Word and element pointing entries
::::

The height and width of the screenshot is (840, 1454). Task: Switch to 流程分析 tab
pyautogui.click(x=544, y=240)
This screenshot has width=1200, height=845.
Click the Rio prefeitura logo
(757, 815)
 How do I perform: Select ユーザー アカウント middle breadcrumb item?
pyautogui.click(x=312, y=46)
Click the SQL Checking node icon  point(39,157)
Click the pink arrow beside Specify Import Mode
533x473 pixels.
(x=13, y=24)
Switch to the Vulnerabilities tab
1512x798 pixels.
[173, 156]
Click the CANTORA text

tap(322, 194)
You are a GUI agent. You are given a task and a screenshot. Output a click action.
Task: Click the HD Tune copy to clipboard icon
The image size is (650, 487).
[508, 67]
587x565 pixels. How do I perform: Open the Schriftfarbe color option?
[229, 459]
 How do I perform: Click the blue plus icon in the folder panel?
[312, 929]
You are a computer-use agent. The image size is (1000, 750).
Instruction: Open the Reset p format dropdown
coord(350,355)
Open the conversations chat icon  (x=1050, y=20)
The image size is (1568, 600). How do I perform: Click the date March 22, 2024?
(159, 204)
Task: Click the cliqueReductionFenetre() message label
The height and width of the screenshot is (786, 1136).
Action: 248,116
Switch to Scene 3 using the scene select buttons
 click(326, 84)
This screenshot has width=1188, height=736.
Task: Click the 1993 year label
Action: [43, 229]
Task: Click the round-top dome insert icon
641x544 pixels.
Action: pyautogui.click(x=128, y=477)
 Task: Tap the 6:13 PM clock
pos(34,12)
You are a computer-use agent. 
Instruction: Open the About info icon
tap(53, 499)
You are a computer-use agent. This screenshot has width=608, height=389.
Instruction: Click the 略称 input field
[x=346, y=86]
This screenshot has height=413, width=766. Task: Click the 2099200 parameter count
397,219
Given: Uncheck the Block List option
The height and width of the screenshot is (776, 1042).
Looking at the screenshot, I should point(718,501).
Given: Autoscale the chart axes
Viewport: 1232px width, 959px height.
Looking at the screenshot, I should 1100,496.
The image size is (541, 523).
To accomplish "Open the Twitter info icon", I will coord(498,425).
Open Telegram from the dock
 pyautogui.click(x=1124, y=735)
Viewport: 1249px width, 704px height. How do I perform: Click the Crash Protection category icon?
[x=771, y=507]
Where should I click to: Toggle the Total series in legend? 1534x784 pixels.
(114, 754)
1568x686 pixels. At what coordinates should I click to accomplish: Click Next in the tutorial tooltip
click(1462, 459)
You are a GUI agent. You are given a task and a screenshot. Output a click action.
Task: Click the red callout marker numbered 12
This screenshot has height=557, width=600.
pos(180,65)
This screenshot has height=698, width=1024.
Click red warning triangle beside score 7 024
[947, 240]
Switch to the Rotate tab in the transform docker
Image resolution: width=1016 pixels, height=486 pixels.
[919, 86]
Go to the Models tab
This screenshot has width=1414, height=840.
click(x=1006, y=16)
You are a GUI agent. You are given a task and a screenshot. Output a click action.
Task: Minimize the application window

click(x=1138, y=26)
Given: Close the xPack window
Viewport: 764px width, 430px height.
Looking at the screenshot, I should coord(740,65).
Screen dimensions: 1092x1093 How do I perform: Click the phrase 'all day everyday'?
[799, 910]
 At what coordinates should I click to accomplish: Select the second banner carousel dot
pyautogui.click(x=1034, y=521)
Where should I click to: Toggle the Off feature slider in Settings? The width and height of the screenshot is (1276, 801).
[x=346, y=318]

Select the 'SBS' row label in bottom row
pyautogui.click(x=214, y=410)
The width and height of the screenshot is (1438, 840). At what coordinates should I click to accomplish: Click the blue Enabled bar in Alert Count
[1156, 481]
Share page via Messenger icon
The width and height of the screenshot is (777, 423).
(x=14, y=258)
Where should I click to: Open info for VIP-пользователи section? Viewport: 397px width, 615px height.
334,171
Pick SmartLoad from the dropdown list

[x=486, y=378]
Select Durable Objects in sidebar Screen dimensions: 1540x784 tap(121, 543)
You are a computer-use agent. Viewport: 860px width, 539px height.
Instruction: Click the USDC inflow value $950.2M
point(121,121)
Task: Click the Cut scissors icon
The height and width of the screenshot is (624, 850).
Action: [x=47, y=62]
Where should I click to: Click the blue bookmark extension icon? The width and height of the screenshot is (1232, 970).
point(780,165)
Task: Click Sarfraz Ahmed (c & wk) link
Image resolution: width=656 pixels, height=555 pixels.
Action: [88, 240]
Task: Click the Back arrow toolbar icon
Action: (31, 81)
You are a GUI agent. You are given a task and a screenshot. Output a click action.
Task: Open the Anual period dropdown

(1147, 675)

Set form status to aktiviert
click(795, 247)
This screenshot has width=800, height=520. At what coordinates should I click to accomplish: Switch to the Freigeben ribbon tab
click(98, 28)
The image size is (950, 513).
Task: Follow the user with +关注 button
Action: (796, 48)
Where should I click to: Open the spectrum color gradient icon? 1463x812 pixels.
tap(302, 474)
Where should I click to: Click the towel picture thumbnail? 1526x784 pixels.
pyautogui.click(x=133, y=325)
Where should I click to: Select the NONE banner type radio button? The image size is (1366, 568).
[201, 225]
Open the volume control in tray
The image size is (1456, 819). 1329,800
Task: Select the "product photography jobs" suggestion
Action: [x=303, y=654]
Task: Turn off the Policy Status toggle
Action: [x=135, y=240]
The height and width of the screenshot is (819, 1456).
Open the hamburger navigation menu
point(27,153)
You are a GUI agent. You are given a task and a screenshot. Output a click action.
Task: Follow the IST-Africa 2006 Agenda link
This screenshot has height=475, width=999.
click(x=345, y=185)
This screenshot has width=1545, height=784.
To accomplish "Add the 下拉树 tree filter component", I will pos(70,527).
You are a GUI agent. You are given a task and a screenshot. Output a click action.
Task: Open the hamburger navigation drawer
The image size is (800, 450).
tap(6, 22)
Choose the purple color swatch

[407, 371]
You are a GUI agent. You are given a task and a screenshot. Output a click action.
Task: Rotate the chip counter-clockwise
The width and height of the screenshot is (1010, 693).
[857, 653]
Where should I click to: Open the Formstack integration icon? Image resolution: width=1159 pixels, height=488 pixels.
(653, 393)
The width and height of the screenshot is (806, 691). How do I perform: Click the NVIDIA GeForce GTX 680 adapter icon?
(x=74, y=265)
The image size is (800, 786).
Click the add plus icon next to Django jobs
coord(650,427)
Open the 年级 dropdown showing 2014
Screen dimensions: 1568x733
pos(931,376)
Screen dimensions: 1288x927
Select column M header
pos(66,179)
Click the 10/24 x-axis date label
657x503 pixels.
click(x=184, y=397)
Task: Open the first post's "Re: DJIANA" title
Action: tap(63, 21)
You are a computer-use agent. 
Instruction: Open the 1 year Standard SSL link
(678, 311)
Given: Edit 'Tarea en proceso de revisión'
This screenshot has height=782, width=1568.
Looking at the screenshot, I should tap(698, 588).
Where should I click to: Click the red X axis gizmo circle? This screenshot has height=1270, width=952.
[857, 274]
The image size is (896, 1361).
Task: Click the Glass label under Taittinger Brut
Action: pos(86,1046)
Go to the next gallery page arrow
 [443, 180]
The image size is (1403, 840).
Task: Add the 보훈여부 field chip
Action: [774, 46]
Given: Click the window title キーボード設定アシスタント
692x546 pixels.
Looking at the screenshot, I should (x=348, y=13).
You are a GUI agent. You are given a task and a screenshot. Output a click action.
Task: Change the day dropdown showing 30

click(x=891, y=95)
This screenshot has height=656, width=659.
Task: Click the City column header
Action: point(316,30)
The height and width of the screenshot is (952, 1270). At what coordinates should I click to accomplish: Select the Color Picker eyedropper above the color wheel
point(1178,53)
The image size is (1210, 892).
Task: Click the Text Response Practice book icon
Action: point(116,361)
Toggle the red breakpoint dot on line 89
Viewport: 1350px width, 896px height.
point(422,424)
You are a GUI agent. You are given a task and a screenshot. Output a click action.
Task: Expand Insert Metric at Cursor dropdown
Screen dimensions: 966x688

::::

(WHAT TO WORK ON) Reproduce the lines above exactly as they appear, starting with the line that contains "Go to the next gallery page arrow" and going on through the last line of the entries.

(SOLUTION FOR THIS PROBLEM)
Go to the next gallery page arrow
 [443, 180]
The image size is (1403, 840).
Task: Add the 보훈여부 field chip
Action: [774, 46]
Given: Click the window title キーボード設定アシスタント
692x546 pixels.
Looking at the screenshot, I should (x=348, y=13).
You are a GUI agent. You are given a task and a screenshot. Output a click action.
Task: Change the day dropdown showing 30

click(x=891, y=95)
This screenshot has height=656, width=659.
Task: Click the City column header
Action: point(316,30)
The height and width of the screenshot is (952, 1270). At what coordinates should I click to accomplish: Select the Color Picker eyedropper above the color wheel
point(1178,53)
The image size is (1210, 892).
Task: Click the Text Response Practice book icon
Action: point(116,361)
Toggle the red breakpoint dot on line 89
Viewport: 1350px width, 896px height.
point(422,424)
You are a GUI agent. You are given a task and a screenshot. Output a click action.
Task: Expand Insert Metric at Cursor dropdown
Screen dimensions: 966x688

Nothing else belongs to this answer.